This post is the continuation of the How the Sawtooth model works. If you haven’t read it, read it before reading this post.
I mentioned in the previous post that the calculation becomes complicated if the lead time is longer than the time between orders. So I have been asked to write a post about it.
When I refer to purchase orders, I will use the abbreviation PO.
How does the Sawthoosth model with a constant time between PO work?
Let’s assume that we want to deal with new purchase orders once a week or once a month.
Why and who uses it?
Let’s look at an example:
Suppose that we buy bubble gums from our American supplier (and we are not located in the U.S.):
Lead time = 45 days
Average monthly consumption = 1,000 units
We can order 1,000 units once a month or 250 units every week.
Advantages of ordering 1,000 units once a month: The logistics of handling only one order (warehouse, custom, ext.) are four times less than handling four orders. Multiply it by 500 SKU and assume the logistics needed for 500 orders a month vs. 2,000 orders a month.
Advantages of ordering every week:
Less average stock – The amount of stock moves from 0+ to 250+ and not from 0+ to 1000+ (the plus sign represents the safety stock).
Advantages of less stock – less warehouse space needed, fewer (financial and insurance) inventory costs, less expired stock.
Faster and more flexible response to actual consumption of stock – When we build a PO for 30-45 days ahead, we have to assume the consumption for a long period of time. When we create a weekly PO, we can adjust it to actual consumption. If we have an increase in consumption, we increase the weekly PO. If we have a decrease in consumption, we can order less or skip a week. This method is usually much better for dealing with unstable consumption.

● Exercise requirements:
Answer these questions using the post on the Sawtooth model:
1. What lead time applies to the bubble gum supplier?
2. How many units would be ordered each week instead of ordering 1,000 units once a month?
3. What abbreviation stands for purchase orders?
The records after this point come from a separate source.

● Extracted information:
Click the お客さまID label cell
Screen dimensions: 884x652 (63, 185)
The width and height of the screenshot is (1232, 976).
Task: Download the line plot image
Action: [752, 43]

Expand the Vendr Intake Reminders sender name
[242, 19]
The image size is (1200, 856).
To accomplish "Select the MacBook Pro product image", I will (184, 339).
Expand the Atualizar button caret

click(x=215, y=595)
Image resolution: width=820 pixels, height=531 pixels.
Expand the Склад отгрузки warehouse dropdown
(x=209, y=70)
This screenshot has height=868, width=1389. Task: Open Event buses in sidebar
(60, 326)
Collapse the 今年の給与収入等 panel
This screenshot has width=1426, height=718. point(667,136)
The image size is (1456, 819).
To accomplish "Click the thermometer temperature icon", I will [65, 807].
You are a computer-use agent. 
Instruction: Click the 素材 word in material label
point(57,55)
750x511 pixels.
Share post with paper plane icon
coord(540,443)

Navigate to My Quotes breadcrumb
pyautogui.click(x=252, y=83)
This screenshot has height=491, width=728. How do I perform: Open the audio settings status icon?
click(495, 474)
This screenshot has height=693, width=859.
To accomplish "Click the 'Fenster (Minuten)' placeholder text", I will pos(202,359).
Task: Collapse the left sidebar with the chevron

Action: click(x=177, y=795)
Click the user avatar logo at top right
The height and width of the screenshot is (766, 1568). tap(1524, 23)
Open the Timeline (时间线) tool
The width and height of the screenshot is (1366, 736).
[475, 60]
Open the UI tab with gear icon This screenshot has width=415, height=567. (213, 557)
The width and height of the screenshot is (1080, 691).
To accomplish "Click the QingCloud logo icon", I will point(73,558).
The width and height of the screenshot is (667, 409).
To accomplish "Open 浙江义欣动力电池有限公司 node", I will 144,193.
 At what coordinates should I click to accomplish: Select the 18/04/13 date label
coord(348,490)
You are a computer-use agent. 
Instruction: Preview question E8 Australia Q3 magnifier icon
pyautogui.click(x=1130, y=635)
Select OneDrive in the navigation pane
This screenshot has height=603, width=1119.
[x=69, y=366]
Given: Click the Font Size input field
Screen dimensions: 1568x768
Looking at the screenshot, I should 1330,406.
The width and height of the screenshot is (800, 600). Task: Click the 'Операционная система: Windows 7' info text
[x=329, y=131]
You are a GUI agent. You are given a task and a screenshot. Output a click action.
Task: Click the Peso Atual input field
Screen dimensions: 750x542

● Answer below:
1. 45 days
2. 250 units
3. PO